▶ [Work item]: Scan the records below, and wherever a line has the word "habanero", pull it out.

▶ [Materials provided]:
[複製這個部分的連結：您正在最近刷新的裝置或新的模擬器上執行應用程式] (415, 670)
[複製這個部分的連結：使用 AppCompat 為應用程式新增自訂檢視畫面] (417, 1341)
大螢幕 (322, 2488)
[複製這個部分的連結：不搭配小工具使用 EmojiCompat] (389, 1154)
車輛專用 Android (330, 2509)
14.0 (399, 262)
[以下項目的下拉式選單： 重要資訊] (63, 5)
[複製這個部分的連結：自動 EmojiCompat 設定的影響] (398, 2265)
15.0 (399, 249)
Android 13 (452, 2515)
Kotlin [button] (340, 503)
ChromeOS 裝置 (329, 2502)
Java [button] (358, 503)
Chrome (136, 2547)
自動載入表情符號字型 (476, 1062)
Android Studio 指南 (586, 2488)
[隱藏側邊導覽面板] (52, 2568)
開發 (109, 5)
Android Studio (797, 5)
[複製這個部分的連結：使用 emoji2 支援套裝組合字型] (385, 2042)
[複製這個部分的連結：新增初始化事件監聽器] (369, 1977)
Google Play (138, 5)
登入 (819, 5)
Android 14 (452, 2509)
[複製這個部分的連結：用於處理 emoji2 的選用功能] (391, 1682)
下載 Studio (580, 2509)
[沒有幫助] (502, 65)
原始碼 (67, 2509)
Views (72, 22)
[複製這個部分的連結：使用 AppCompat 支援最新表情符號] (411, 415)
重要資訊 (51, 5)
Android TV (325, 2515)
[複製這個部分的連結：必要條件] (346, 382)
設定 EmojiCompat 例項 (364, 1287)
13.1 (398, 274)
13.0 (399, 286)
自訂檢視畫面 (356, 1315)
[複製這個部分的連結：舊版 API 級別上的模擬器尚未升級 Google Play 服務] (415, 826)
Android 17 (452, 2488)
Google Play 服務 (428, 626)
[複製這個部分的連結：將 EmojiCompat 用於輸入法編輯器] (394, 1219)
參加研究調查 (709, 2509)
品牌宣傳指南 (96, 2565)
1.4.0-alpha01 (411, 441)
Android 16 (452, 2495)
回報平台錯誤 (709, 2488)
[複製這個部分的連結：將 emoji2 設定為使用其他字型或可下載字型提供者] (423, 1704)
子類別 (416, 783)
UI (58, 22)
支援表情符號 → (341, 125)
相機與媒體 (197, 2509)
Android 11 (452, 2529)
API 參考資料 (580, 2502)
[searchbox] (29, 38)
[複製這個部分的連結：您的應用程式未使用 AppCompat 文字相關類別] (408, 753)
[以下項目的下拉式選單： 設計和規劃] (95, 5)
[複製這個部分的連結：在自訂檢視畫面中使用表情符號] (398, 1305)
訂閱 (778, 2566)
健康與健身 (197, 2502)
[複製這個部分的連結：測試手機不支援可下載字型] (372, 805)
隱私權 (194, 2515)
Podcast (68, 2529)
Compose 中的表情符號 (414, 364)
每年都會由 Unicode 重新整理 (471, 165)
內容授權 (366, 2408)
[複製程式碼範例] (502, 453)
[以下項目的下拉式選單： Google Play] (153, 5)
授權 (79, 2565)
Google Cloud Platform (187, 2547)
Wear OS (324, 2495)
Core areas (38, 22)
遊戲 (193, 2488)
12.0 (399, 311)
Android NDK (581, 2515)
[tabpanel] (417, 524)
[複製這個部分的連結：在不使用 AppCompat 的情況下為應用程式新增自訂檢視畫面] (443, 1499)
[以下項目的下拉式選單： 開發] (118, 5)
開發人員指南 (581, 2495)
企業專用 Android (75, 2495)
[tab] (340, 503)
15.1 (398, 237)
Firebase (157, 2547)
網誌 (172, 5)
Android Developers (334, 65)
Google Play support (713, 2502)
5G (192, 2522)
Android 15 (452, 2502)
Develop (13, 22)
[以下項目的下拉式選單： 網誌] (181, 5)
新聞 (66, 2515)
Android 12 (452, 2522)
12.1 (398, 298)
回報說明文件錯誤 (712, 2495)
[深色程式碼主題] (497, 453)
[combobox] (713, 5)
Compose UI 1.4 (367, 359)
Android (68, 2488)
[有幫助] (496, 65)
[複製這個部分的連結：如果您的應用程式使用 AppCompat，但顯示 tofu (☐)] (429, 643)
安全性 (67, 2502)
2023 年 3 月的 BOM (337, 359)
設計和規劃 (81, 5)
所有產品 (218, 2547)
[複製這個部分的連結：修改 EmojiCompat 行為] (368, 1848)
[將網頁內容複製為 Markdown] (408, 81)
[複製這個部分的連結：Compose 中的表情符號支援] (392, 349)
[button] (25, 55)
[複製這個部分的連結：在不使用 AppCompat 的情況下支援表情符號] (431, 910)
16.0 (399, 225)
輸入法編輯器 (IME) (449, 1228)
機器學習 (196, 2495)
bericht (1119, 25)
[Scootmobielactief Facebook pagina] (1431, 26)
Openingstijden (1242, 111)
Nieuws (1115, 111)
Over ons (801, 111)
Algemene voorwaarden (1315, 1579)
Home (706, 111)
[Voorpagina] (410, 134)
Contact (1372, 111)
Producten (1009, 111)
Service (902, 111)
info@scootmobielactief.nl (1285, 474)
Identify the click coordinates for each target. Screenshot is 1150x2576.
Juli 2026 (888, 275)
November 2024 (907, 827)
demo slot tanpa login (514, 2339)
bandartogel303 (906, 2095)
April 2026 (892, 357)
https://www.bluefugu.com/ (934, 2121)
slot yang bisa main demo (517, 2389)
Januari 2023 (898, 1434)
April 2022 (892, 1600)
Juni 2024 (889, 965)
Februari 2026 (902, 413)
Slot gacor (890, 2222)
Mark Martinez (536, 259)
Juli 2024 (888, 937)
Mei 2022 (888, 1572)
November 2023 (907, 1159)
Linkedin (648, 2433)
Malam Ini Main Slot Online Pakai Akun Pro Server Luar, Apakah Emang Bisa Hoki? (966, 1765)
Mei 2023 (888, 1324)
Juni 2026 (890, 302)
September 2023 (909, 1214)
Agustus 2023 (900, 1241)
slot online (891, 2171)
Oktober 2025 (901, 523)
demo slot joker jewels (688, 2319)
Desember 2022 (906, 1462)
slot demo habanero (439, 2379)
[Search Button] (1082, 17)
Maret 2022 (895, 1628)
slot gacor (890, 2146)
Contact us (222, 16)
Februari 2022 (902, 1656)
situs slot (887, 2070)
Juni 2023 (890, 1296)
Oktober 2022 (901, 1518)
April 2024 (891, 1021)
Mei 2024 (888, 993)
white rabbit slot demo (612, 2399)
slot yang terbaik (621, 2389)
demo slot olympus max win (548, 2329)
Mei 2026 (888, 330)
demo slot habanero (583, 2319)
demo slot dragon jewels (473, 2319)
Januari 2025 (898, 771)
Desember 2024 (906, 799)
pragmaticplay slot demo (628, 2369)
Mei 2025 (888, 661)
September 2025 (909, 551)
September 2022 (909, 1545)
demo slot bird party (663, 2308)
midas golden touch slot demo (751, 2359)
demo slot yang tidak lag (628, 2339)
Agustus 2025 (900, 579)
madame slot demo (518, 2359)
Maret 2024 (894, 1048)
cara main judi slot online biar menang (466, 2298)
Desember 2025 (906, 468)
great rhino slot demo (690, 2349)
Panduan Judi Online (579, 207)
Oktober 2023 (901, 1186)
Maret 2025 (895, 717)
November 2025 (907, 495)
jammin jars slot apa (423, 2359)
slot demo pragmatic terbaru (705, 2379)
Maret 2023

▶ [Output below]:
slot demo habanero (439, 2379)
demo slot habanero (583, 2319)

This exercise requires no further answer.